Los glaciares, enormes masas de hielo formadas durante siglos por la acumulación y compactación de nieve, son piezas fundamentales para el equilibrio ambiental del planeta. Estas reservas naturales almacenan cerca del 69 % del agua dulce mundial, lo que los convierte en un recurso estratégico para la vida humana y los ecosistemas.
Se localizan principalmente en regiones polares y zonas montañosas, donde las bajas temperaturas permiten su conservación. Con el paso del tiempo, la presión transforma la nieve en hielo sólido que, al alcanzar gran espesor, comienza a desplazarse lentamente por efecto de la gravedad, modelando valles y paisajes.
Su importancia va más allá del paisaje: alimentan ríos y lagos, y garantizan disponibilidad de agua durante temporadas secas.

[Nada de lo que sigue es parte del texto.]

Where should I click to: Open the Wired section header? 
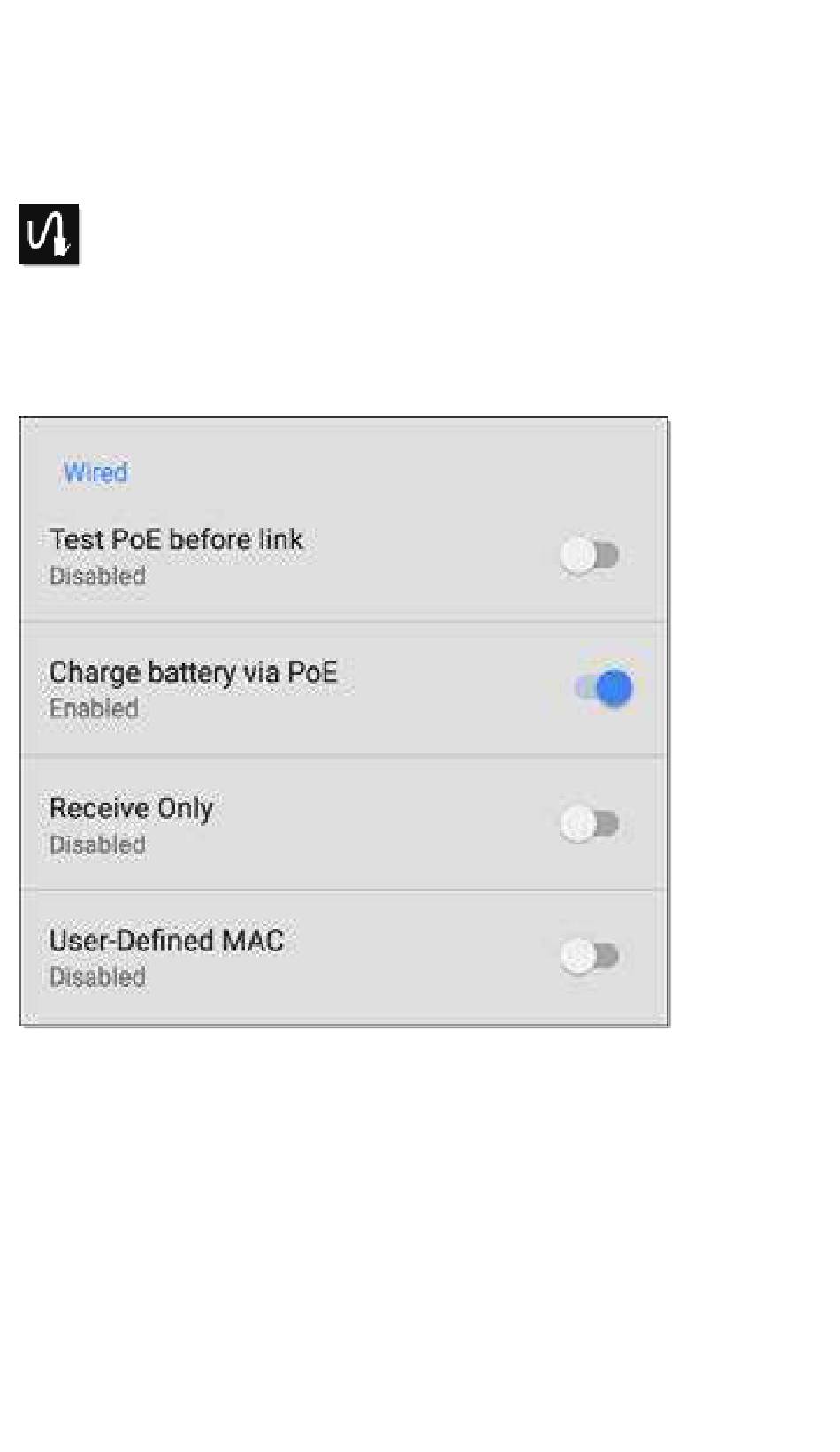coord(95,472)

Sin embargo, el aumento de la temperatura global está acelerando su derretimiento, lo que contribuye al incremento del nivel del mar y pone en riesgo el suministro de agua dulce en diversas regiones.

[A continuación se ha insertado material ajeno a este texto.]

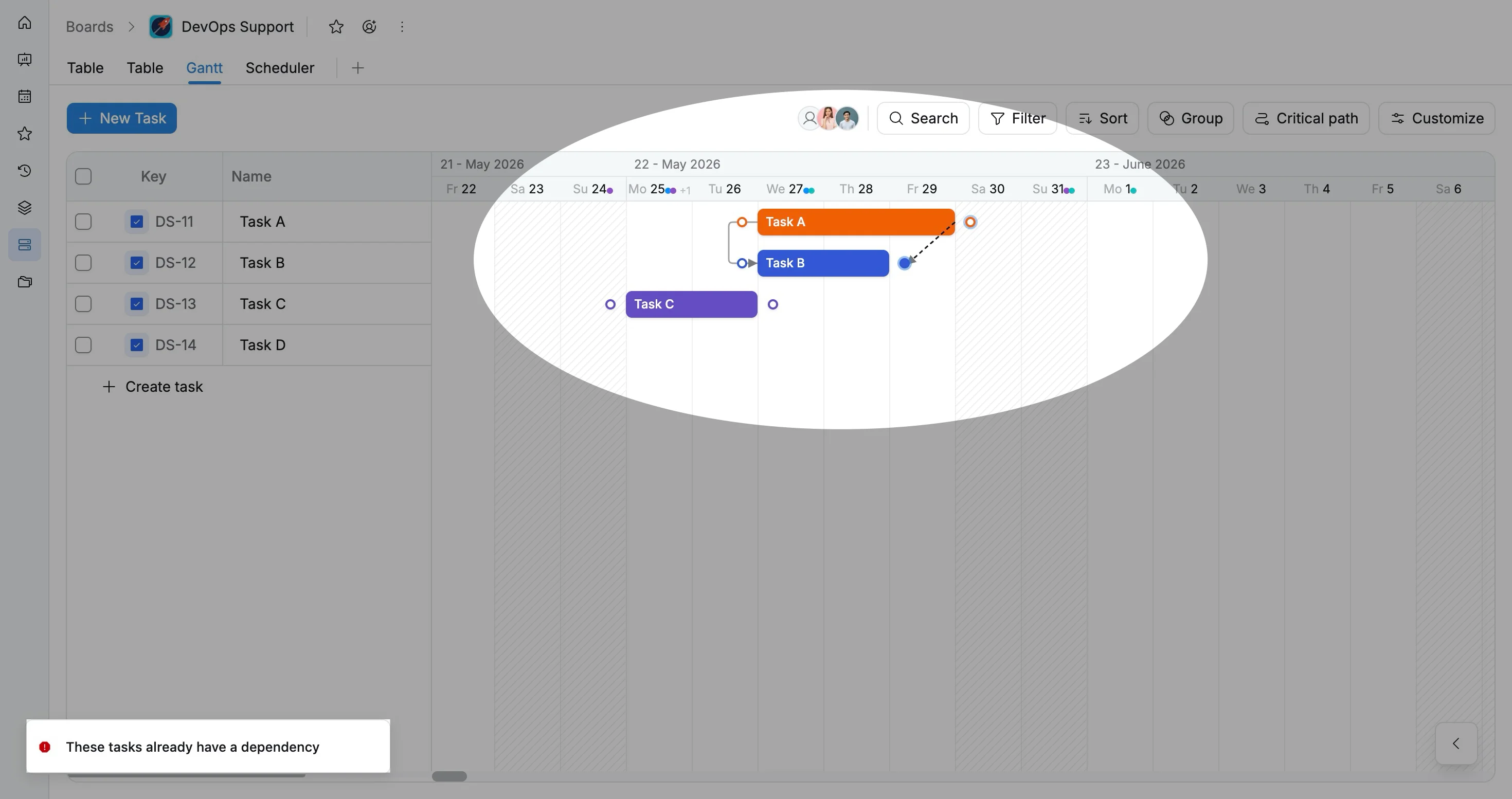Click the horizontal timeline scrollbar thumb
Image resolution: width=1512 pixels, height=799 pixels.
(x=449, y=777)
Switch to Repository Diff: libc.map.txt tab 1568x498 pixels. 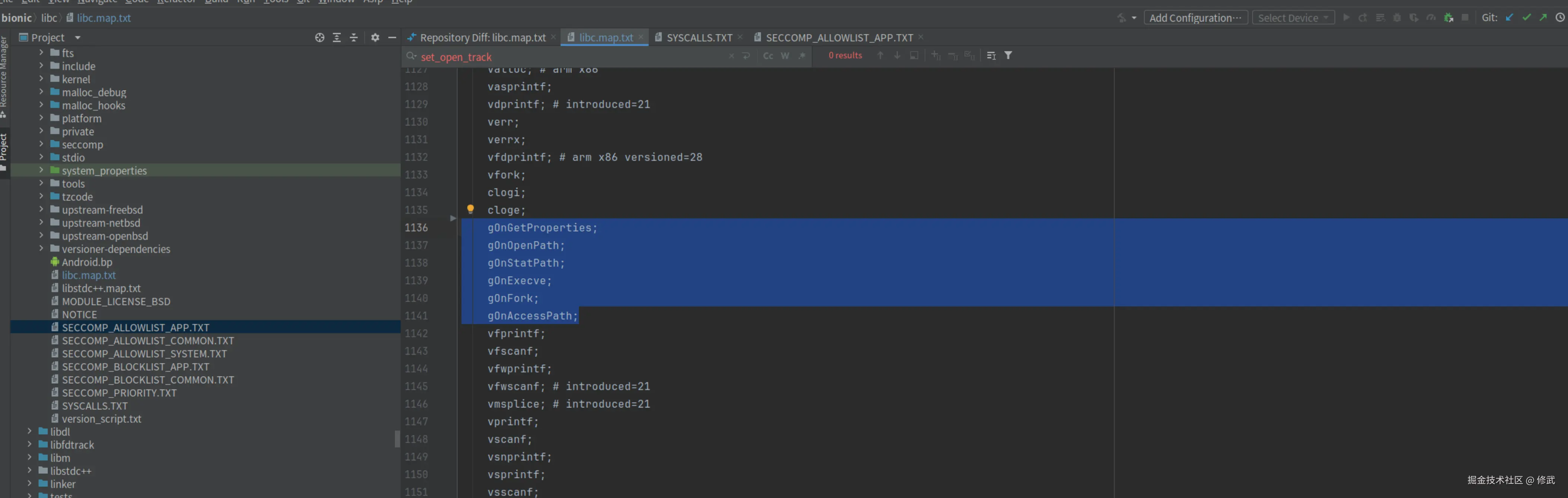click(x=482, y=38)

Un ejemplo emblemático es la capa de hielo de la Antártida, considerada la mayor del mundo y que concentra aproximadamente el 90 % del agua dulce congelada.
Especialistas advierten que la pérdida de glaciares impacta la biodiversidad y la estabilidad climática. Por ello, subrayan la necesidad de fortalecer acciones frente al cambio climático y promover prácticas responsables que ayuden a conservar estos gigantes de hielo esenciales para el futuro del planeta.